==== DOCUMENT

The survey also indicated the buck-to-doe ratio remains stable at 35 bucks per 100 does. However, the fawn-to-doe ratio was 49 fawns per 100 does, the lowest ever documented in North Dakota.

Aerial surveys indicate a healthy pronghorn population in the northwestern corner of the state, and in the Washburn area. Therefore, hunting units 1D and 9C are expanded to include these areas.

Online applications will be available the week of July 20 at the Game and Fish Department website, gf.nd.gov. Paper applications will also be available from Game and Fish offices, county auditors and license vendors, or by calling (800) 406-6409.

The deadline for submitting applications is Wednesday, Aug. 5. Mailed applications must be postmarked before midnight. Hand-delivered applications are due at the department's Bismarck office by 5 p.m. Applications should be mailed early because some post offices use the following day's postmark if received after office hours.

========

_TO-DO LIST_.
A – From the pronghorn text, list every way it gives to get a paper application.
B – Quote the pronghorn text word for word, starting at "Online applications will" and ending at "after office hours.".

==== RAW RECORDS

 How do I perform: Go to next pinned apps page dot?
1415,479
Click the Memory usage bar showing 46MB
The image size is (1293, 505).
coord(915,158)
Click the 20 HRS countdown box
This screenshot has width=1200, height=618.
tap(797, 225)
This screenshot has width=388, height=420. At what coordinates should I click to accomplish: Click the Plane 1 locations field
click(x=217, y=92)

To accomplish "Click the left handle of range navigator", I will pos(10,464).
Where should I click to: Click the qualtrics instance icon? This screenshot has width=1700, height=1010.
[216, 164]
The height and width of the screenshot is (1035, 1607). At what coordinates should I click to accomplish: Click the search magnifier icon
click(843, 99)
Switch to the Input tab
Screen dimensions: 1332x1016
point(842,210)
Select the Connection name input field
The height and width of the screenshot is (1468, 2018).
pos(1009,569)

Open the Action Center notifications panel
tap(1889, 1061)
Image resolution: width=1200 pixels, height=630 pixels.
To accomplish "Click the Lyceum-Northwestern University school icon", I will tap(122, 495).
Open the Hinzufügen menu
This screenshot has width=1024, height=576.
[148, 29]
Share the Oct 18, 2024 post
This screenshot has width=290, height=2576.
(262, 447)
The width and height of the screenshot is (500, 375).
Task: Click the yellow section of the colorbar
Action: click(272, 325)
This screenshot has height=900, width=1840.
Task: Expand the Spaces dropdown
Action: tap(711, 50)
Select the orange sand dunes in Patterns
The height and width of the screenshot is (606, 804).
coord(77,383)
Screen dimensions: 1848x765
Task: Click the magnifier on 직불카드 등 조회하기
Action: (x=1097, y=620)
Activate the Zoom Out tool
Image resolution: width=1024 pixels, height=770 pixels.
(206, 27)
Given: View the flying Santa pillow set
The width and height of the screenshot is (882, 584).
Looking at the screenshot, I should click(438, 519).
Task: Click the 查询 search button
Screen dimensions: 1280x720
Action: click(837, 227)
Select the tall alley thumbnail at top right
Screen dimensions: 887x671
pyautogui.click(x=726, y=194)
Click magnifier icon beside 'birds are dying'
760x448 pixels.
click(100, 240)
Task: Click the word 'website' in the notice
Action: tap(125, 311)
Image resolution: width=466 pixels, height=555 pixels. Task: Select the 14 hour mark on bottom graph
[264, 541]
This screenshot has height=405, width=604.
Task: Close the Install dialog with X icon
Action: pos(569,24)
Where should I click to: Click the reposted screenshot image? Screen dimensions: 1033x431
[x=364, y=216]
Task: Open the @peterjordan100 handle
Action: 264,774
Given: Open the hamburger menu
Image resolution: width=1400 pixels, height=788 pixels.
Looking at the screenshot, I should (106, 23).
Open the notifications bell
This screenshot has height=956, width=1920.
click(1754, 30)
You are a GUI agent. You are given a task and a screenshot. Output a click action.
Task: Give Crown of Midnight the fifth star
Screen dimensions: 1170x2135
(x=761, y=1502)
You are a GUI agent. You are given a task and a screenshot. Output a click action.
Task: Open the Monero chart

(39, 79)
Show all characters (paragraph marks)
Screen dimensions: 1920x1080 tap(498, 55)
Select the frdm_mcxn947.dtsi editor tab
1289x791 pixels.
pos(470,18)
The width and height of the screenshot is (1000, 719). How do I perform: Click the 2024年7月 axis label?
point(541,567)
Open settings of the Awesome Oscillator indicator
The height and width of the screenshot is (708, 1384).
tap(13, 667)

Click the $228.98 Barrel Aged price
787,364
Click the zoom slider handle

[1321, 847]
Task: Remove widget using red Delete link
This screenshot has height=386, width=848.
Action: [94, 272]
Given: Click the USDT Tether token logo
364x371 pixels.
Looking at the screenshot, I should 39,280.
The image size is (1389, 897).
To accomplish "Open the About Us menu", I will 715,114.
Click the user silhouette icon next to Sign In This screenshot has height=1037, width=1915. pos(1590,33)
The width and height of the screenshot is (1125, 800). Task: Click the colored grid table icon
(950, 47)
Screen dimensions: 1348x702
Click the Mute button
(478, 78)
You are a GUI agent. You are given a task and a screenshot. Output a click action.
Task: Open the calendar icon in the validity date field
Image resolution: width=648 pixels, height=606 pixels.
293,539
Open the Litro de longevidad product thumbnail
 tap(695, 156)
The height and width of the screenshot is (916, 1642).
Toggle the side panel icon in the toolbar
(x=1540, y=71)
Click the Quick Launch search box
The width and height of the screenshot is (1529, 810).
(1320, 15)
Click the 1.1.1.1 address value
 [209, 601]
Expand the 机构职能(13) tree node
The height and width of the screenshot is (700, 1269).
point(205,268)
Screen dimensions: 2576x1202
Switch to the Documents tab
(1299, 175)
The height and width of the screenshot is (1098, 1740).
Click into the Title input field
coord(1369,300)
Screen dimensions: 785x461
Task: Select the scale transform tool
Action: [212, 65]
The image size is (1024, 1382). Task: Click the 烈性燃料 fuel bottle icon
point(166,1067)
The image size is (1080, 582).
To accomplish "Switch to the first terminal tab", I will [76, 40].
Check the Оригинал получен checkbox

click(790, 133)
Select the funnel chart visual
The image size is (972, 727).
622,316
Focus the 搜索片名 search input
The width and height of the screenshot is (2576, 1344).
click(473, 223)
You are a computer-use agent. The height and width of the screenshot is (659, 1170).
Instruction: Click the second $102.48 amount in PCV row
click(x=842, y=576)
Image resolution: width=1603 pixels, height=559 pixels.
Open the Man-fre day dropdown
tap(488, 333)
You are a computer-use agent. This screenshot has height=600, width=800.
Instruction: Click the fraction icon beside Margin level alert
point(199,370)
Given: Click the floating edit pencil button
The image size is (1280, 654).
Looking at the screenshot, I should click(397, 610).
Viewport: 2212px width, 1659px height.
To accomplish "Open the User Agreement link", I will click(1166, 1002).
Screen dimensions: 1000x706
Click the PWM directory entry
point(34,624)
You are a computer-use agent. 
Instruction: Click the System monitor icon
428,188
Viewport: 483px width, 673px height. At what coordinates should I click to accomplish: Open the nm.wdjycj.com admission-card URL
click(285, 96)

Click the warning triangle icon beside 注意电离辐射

========

_LIST OF SOLUTIONS_.
A –
- Game and Fish offices
- County auditors
- License vendors
- Calling (800) 406-6409

B –
Online applications will be available the week of July 20 at the Game and Fish Department website, gf.nd.gov. Paper applications will also be available from Game and Fish offices, county auditors and license vendors, or by calling (800) 406-6409.

The deadline for submitting applications is Wednesday, Aug. 5. Mailed applications must be postmarked before midnight. Hand-delivered applications are due at the department's Bismarck office by 5 p.m. Applications should be mailed early because some post offices use the following day's postmark if received after office hours.